If I have a dataframe of daily data which contain symbols and different dates:
level_0 index date symbol open ... volume_10_day is_downtrending is_downtrending_lookback consolidating_10 consolidating_10_lookback
0 3608 3608 2022-10-26 CIFR 0.8600 ... 3883.2 0 0 0 1
1 11367 11367 2022-09-12 CLVS 1.2800 ... 24749.8 0 0 0 1
2 13031 13031 2022-10-06 CGC 3.0700 ... 3807474.9 0 0 0 1
3 13044 13044 2022-10-25 CGC 2.4000 ... 4213340.1 0 0 0 1
4 13864 13864 2022-09-02 CMCM 4.9100 ... 3560.0 0 0 0 1
.. ... ... ... ... ... ... ... ... ... ... ...
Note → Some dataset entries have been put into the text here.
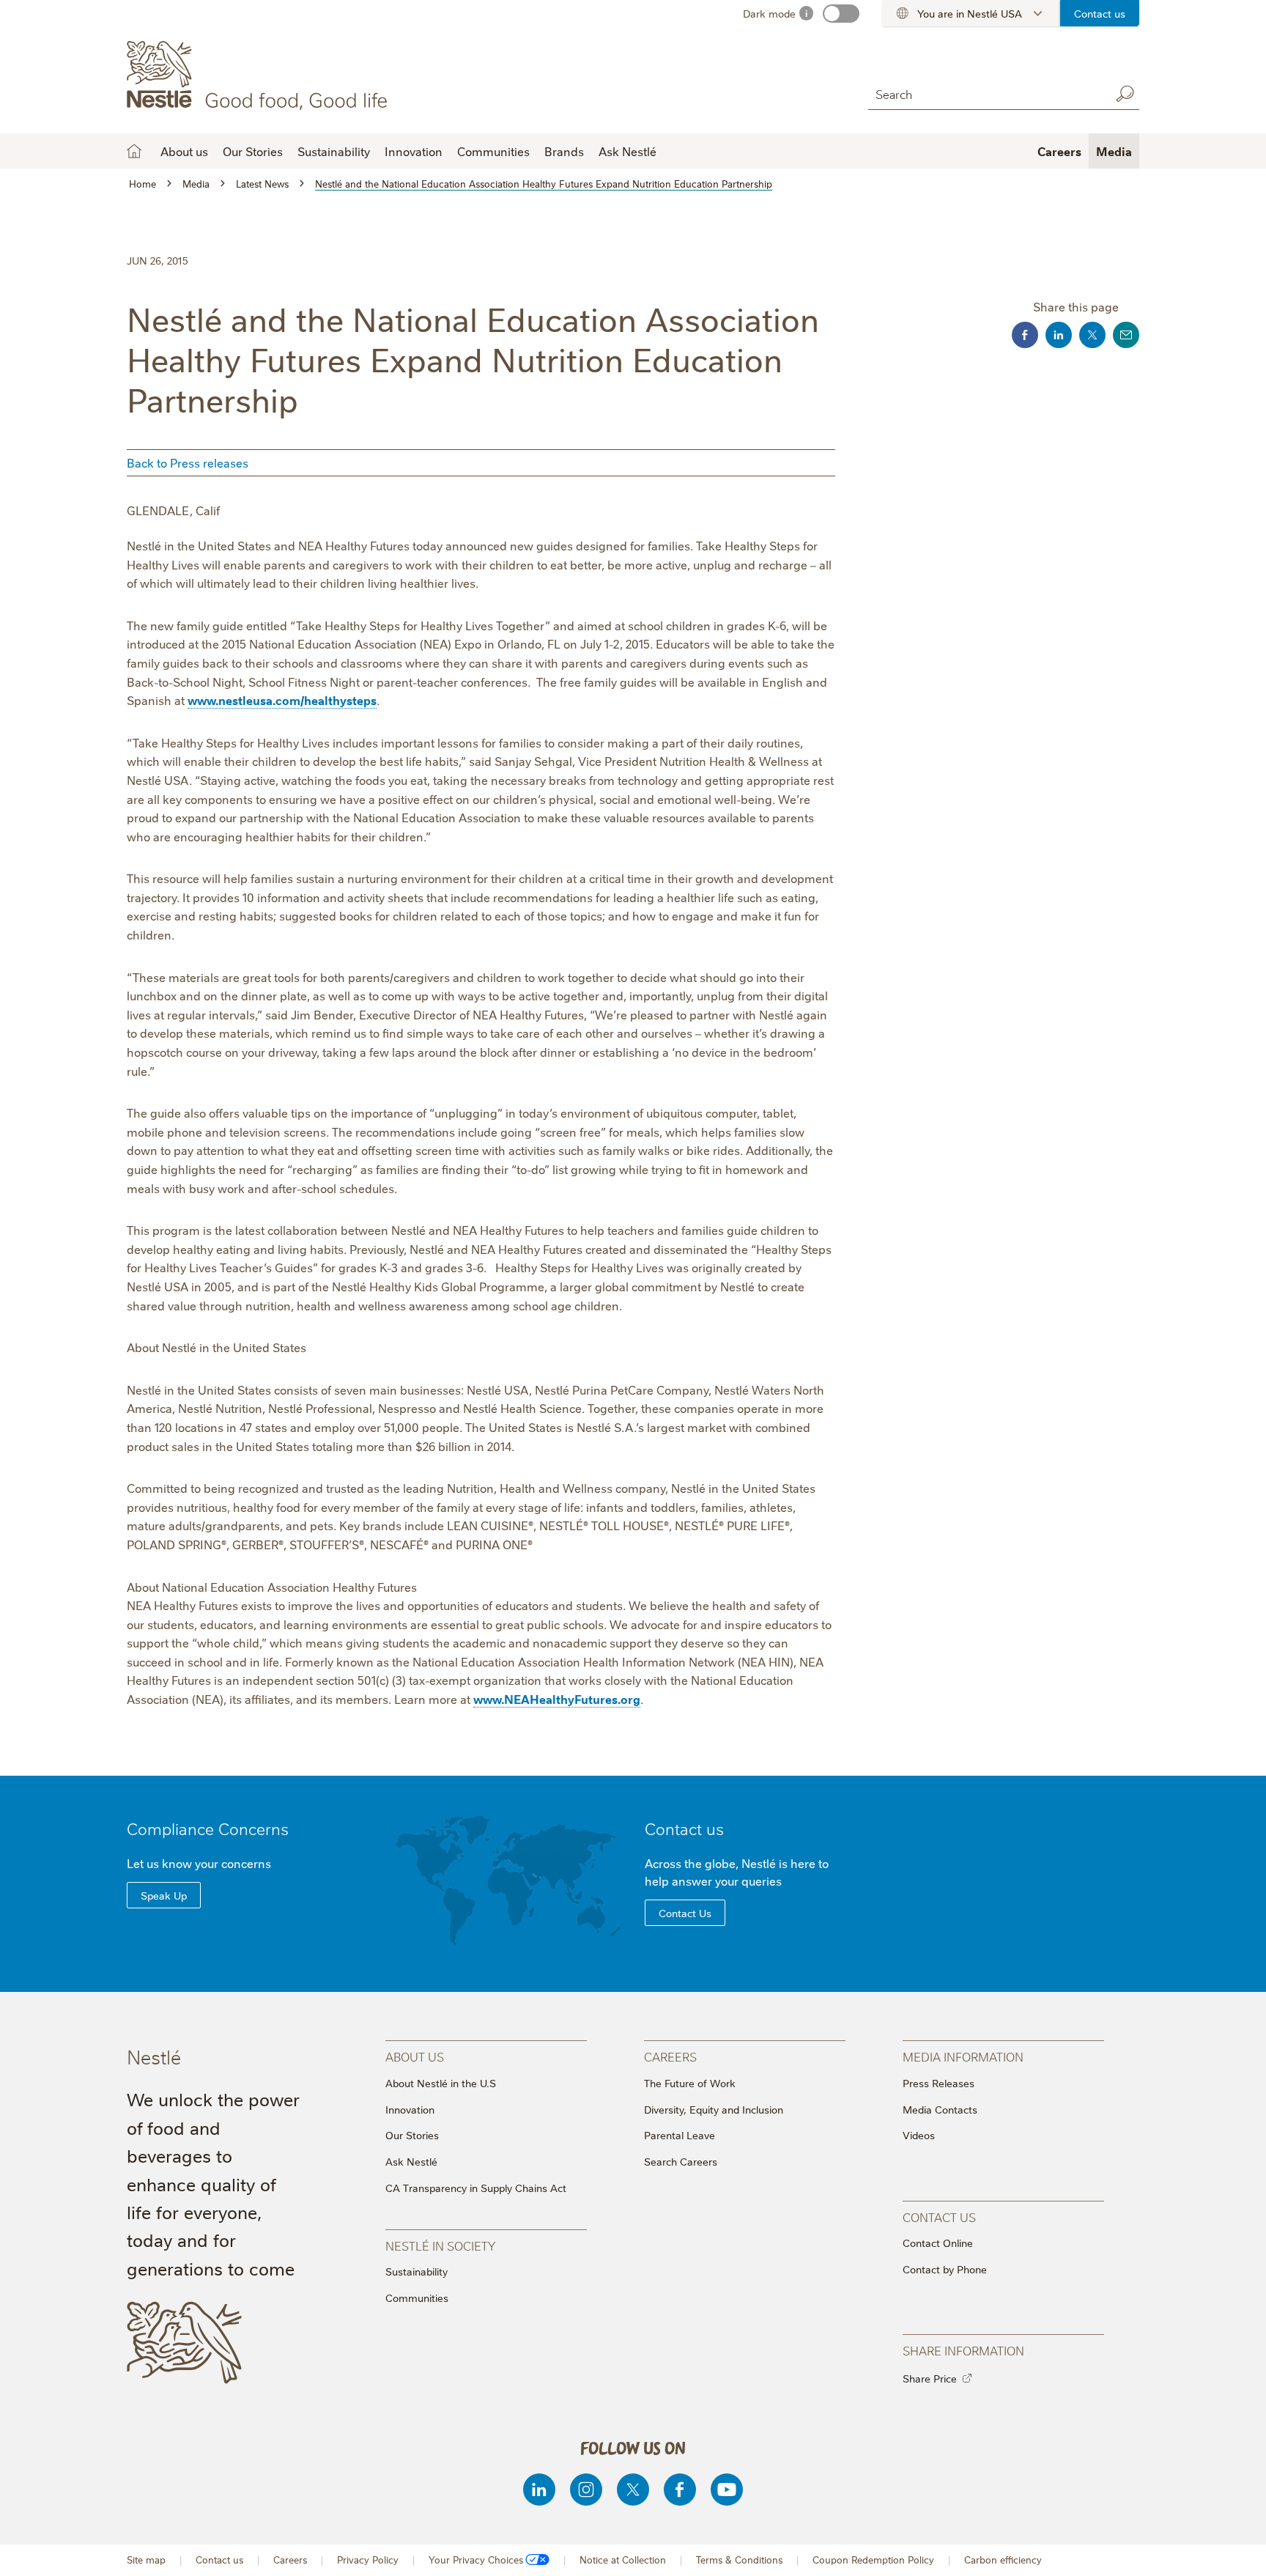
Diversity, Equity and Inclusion (713, 2109)
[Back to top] (1236, 2550)
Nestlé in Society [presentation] (440, 2245)
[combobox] (985, 93)
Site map (146, 2559)
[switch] (841, 13)
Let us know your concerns (199, 1863)
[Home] (260, 75)
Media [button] (1114, 151)
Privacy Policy (368, 2559)
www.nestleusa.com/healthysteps (282, 700)
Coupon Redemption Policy (873, 2559)
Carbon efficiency (1003, 2559)
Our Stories (253, 151)
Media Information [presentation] (963, 2056)
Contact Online (938, 2242)
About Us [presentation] (414, 2056)
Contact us (1099, 13)
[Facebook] (680, 2489)
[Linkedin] (539, 2489)
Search (1124, 93)
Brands (564, 151)
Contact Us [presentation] (939, 2216)
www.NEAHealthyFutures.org (556, 1699)
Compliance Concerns (208, 1828)
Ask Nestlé (627, 151)
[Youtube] (727, 2489)
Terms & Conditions (739, 2559)
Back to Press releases (187, 462)
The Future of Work (690, 2082)
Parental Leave (679, 2134)
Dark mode (769, 13)
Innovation (414, 151)
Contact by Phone (945, 2269)
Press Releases (938, 2082)
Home (134, 151)
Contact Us (685, 1912)
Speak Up (164, 1895)
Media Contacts (940, 2109)
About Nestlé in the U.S (440, 2082)
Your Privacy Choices (476, 2559)
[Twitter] (633, 2489)
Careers (1059, 151)
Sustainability (333, 151)
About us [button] (184, 151)
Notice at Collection (623, 2559)
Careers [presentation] (670, 2056)
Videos (919, 2134)
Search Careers (680, 2161)
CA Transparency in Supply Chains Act (475, 2187)
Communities (493, 151)
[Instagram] (586, 2489)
353 684622 684622 2022-10-24 SOBR 3.2500 ... 65830.2 0 0 0 1
354 685045 685045 2022-08-29 SNTG 2.6500 ... 12765.3 0 1 0 1
355 685093 685093 2022-11-04 SNTG 4.6889 ... 17969582.7 0 0 0 0
356 686851 686851 2022-10-11 WNW 0.8700 ... 5172.1 0 0 0 1
357 688103 688103 2022-10-11 BHG 0.8750 ... 1489.5 0 1 0 1
[358 rows x 18 columns]
Sometimes, there are multiplies of the same days but with different symbols. For example, on 2022-10-11 there are two symbols which occur: WNW, BHG.
356 686851 686851 2022-10-11 WNW 0.8700 ... 5172.1 0 0 0 1
357 688103 688103 2022-10-11 BHG 0.8750 ... 1489.5 0 1 0 1
When this happens, I only want the first instance to be returned (all other symbols occurring on the same day should be removed), something like:
level_0 index date symbol open ... volume_10_day is_downtrending is_downtrending_lookback consolidating_10 consolidating_10_lookback
0 3608 3608 2022-10-26 CIFR 0.8600 ... 3883.2 0 0 0 1
1 11367 11367 2022-09-12 CLVS 1.2800 ... 24749.8 0 0 0 1
2 13031 13031 2022-10-06 CGC 3.0700 ... 3807474.9 0 0 0 1
3 13044 13044 2022-10-25 CGC 2.4000 ... 4213340.1 0 0 0 1
4 13864 13864 2022-09-02 CMCM 4.9100 ... 3560.0 0 0 0 1
.. ... ... ... ... ... ... ... ... ... ... ...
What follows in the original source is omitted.